I due piani di lettura della poesia

La realtà in cui ci muoviamo non è un nucleo compatto; essa si espande, si divide in molte ramificazioni. Per questo capita non di rado di scoprirne qualcuna impensata.

È di questi giorni la conferma di ciò per il tramite di un mio vecchio conoscente, uomo non acculturato con una accesa passione e un profondo intuito per la politica, nonché uno svogliato desiderio di conoscenza. Desiderio che, tuttavia, abortisce immediatamente davanti all'inevitabile impegno che serve per raggiungerla.

Giovanni – è il suo nome – trascorre il tempo di pensionato in non rari viaggi o vacanze organizzate, qua e là per l'Italia, spendendo anche alcune ore settimanali per frequentare l'Università della terza età.

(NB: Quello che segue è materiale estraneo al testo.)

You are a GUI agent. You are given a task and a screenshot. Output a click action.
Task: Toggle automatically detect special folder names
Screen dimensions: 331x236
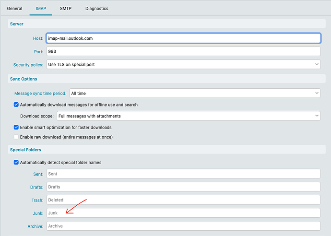pyautogui.click(x=16, y=162)
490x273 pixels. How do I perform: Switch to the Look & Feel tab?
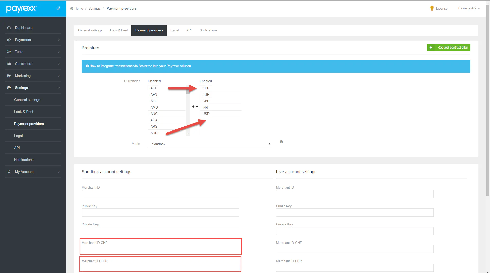[119, 30]
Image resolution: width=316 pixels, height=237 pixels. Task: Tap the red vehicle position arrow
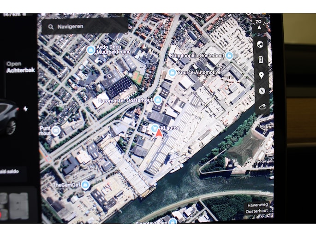(159, 134)
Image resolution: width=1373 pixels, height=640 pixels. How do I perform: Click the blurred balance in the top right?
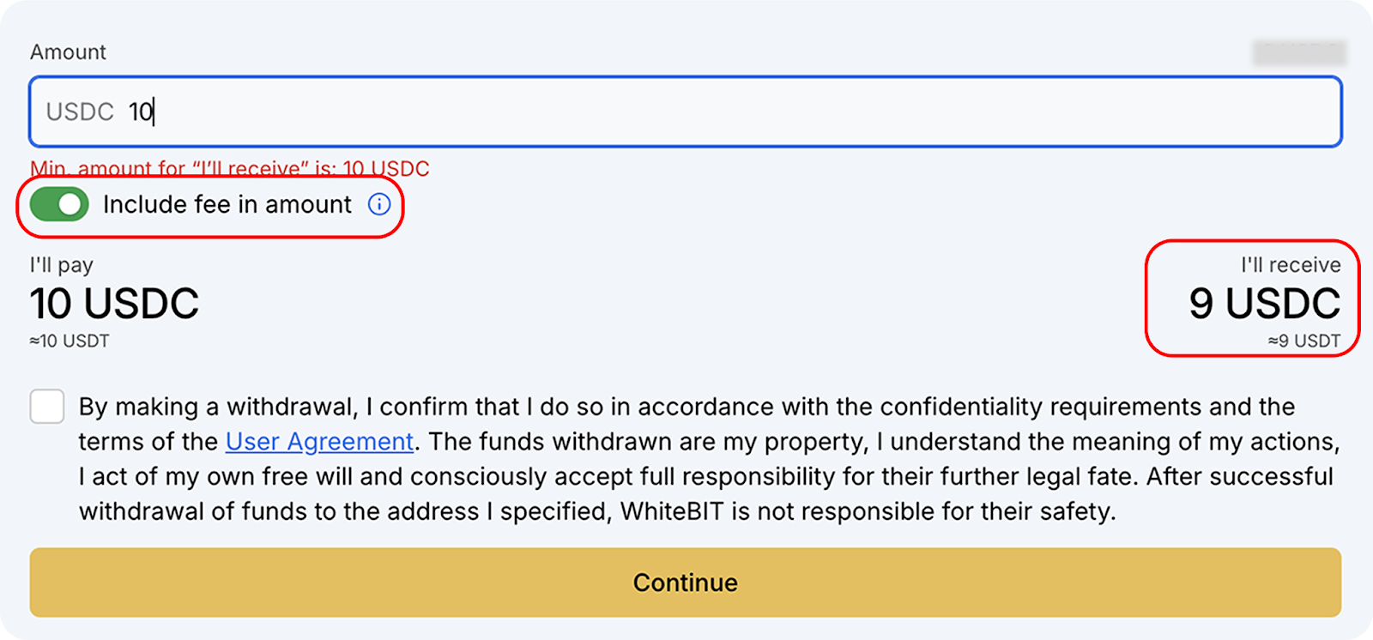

Nei nostri radi incontri – tre o quattro nell'arco di un anno – mi parla di questi suoi interessi. L'ultima volta si trattò di una scoperta, da parte sua, che lo lasciò assai stupefatto. L'insegnante d'italiano tenne una lezione sul Pascoli: le note biografiche più salienti e poi Il gelsomino notturno.

– È incredibile, – afferma Giovanni con fervore. – Per me la poesia è sempre stata qualcosa di inutile, da non tenere in considerazione. Parole scritte e poi messe in uno strano ordine, tanto che io non ho mai letto neanche una poesia al di fuori di quelle d'obbligo durante le elementari. Invece adesso so che anche le poesie hanno un significato; ma è così nascosto che se nessuno me lo spiega da solo non ci arrivo certo a scoprirlo. L'insegnante ha detto che questa poesia nasconde un significato erotico. E chi va a pensare una cosa simile? –

Qui la voce dell'uomo rimane sospesa emanando, quasi palpabile, la sua meraviglia. Né io mi aspetto che concluda con un'affermazione del tipo: "Ora sì che anch'io leggerò le poesie cercando di capire il loro significato!" Un'affermazione del genere mi suonerebbe del tutto falsa detta da lui; gli sono grata perciò del fatto che ha il buon gusto di non farla.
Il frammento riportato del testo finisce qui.